BEGIN Dataset extract

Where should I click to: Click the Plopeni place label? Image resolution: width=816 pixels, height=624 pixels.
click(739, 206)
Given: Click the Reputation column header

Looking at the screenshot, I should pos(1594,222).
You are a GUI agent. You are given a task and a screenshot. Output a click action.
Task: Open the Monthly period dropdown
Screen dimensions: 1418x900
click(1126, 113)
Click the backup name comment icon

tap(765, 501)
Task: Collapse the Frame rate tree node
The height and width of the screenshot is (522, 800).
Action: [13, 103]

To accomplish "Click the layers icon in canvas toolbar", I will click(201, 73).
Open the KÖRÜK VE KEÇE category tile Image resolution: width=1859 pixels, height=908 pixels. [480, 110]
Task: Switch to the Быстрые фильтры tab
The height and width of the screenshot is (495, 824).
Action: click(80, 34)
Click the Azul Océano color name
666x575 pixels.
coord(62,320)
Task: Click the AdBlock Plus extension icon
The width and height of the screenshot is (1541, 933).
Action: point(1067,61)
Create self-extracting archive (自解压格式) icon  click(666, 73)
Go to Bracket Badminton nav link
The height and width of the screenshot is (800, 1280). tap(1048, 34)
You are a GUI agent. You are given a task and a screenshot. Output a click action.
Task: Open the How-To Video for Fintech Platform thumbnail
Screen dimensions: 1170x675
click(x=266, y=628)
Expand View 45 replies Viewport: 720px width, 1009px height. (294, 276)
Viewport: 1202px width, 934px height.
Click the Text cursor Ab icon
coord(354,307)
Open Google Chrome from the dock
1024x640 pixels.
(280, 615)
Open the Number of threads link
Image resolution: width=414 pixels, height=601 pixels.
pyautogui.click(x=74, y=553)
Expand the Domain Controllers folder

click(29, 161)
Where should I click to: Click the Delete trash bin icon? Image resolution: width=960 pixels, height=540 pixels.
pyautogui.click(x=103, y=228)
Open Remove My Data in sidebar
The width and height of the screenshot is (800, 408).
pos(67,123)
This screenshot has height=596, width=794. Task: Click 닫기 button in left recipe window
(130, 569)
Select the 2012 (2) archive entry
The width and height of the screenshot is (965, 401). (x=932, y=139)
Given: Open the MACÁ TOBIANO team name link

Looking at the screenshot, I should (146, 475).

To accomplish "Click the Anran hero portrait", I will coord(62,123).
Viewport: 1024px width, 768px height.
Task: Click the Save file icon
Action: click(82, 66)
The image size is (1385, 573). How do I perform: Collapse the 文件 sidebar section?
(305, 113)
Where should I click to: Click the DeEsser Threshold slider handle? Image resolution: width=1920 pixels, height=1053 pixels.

END Dataset extract

» **Task brief**:
Could you transcribe the whole listing exactly?

» **Response to the exercise**:
Where should I click to: Click the Plopeni place label? Image resolution: width=816 pixels, height=624 pixels.
click(739, 206)
Given: Click the Reputation column header

Looking at the screenshot, I should pos(1594,222).
You are a GUI agent. You are given a task and a screenshot. Output a click action.
Task: Open the Monthly period dropdown
Screen dimensions: 1418x900
click(1126, 113)
Click the backup name comment icon

tap(765, 501)
Task: Collapse the Frame rate tree node
The height and width of the screenshot is (522, 800).
Action: [13, 103]

To accomplish "Click the layers icon in canvas toolbar", I will click(201, 73).
Open the KÖRÜK VE KEÇE category tile Image resolution: width=1859 pixels, height=908 pixels. [480, 110]
Task: Switch to the Быстрые фильтры tab
The height and width of the screenshot is (495, 824).
Action: click(80, 34)
Click the Azul Océano color name
666x575 pixels.
coord(62,320)
Task: Click the AdBlock Plus extension icon
The width and height of the screenshot is (1541, 933).
Action: point(1067,61)
Create self-extracting archive (自解压格式) icon  click(666, 73)
Go to Bracket Badminton nav link
The height and width of the screenshot is (800, 1280). tap(1048, 34)
You are a GUI agent. You are given a task and a screenshot. Output a click action.
Task: Open the How-To Video for Fintech Platform thumbnail
Screen dimensions: 1170x675
click(x=266, y=628)
Expand View 45 replies Viewport: 720px width, 1009px height. (294, 276)
Viewport: 1202px width, 934px height.
Click the Text cursor Ab icon
coord(354,307)
Open Google Chrome from the dock
1024x640 pixels.
(280, 615)
Open the Number of threads link
Image resolution: width=414 pixels, height=601 pixels.
pyautogui.click(x=74, y=553)
Expand the Domain Controllers folder

click(29, 161)
Where should I click to: Click the Delete trash bin icon? Image resolution: width=960 pixels, height=540 pixels.
pyautogui.click(x=103, y=228)
Open Remove My Data in sidebar
The width and height of the screenshot is (800, 408).
pos(67,123)
This screenshot has height=596, width=794. Task: Click 닫기 button in left recipe window
(130, 569)
Select the 2012 (2) archive entry
The width and height of the screenshot is (965, 401). (x=932, y=139)
Given: Open the MACÁ TOBIANO team name link

Looking at the screenshot, I should (146, 475).

To accomplish "Click the Anran hero portrait", I will coord(62,123).
Viewport: 1024px width, 768px height.
Task: Click the Save file icon
Action: click(82, 66)
The image size is (1385, 573). How do I perform: Collapse the 文件 sidebar section?
(305, 113)
Where should I click to: Click the DeEsser Threshold slider handle? Image resolution: width=1920 pixels, height=1053 pixels.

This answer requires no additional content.